I tell you again, we do not understand each other; and you are fortunate in being eloquent, for otherwise all that you say to me would be practically worthless.
I was at a bar with some campus liberals the other night when the conversation turned to Abu Gharib; one of them remarked that there must be something about war that causes people to commit atrocities. Everyone agreed that war, like the One Ring, is a corruptive force that is irresistibly turns people to evil. Good can't come from evil, so no good can come out of the occupation of Iraq. The Iraqis must all be outraged at the violation of the sovereignty of their nation, they said. Unlike them, I just don't understand the horrors of war. Unlike them, I can't possibly know what it is like. None of them have studied history, read accounts of this war, or any other, or know anyone directly involved in any war. But to them, war is no different from American Idol, or the World Cup: it is just a topic of conversation, something to be discussed for a few minutes then forgotten. It is different for the Vietnamese that I know: everyone was affected by what Americans call the Vietnam War, and everyone has close relatives who fought in the war. They know what war is like, what war does to people. They know what a truly oppressive regime is like. Any wars, the wars in vietnam, the gulf, the congo, are not just passing topics of conversation. Unsurprisingly, they come to different conclusions than campus liberals do.
I didn't bother to argue. I gave up on dialogue with campus liberals my freshman year. When confronted by statistics - empirical fact - the most common response of the campus liberals here is that I couldn't possibly know what it's like to be abused, oppressed, or unprivileged. They think that they know what oppression really is because they spent a week at a protest in Tibet, surrounded by other white, upper-middle-class liberals; that I must be wrong, because I disagree with them.

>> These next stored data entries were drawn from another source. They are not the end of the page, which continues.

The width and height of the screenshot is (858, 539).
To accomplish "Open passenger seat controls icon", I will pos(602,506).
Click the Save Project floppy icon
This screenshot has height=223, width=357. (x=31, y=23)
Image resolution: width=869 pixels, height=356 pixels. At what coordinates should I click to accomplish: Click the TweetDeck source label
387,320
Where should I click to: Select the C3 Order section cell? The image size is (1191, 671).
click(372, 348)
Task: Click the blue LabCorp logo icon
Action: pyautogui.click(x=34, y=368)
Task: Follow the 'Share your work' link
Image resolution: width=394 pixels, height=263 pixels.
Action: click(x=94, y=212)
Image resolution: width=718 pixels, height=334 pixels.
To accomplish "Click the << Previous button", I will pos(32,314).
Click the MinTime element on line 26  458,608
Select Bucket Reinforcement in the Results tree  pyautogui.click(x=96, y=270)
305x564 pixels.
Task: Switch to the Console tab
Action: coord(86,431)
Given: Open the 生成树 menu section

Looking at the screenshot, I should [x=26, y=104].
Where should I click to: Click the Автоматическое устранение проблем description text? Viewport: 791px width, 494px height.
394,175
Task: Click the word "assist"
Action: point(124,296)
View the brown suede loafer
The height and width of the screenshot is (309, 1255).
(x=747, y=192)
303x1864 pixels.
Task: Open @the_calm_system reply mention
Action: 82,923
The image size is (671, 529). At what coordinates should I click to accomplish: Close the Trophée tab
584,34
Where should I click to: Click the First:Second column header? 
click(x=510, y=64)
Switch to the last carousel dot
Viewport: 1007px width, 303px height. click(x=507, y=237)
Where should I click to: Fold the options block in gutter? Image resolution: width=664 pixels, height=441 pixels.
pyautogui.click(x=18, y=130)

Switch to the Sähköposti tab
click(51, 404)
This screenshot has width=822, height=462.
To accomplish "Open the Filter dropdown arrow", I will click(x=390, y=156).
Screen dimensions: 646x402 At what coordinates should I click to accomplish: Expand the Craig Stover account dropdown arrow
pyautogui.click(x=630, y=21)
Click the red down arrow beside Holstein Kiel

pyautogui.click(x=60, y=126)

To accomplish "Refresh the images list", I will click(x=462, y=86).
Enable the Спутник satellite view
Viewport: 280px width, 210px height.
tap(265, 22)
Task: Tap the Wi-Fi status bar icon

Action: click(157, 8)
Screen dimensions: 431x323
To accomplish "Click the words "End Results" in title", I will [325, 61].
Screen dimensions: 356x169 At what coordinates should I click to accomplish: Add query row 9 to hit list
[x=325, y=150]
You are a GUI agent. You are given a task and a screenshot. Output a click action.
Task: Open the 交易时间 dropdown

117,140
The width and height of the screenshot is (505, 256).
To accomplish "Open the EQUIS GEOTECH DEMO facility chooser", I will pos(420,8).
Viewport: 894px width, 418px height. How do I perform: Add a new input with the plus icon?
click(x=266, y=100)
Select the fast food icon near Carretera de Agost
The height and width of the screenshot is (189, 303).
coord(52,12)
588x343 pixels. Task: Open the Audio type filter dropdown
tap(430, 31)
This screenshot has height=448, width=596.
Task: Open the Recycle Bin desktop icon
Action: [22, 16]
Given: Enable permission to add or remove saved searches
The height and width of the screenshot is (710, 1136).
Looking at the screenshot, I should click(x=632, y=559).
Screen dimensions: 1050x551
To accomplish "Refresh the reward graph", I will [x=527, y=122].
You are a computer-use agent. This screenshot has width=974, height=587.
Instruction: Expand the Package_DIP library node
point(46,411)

I don't mean to imply that liberals are the only people with ridiculous misconceptions. Most of the campus conservatives I know think that drug dealers are violent thugs when, in my experience, drug dealers are much less confrontational the average person. The difference is that the conservatives don't tell me that, unlike them, I couldn't possibly understand what goes on in the mind of a drug dealer, even though they've never met a drug dealer. When they tell me that there is an experience that I simply cannot understand, such as being moved by god, I agree.
Even though I'm a liberal, I can't stand having a political conversation with most of the campus liberals here. Strange, no?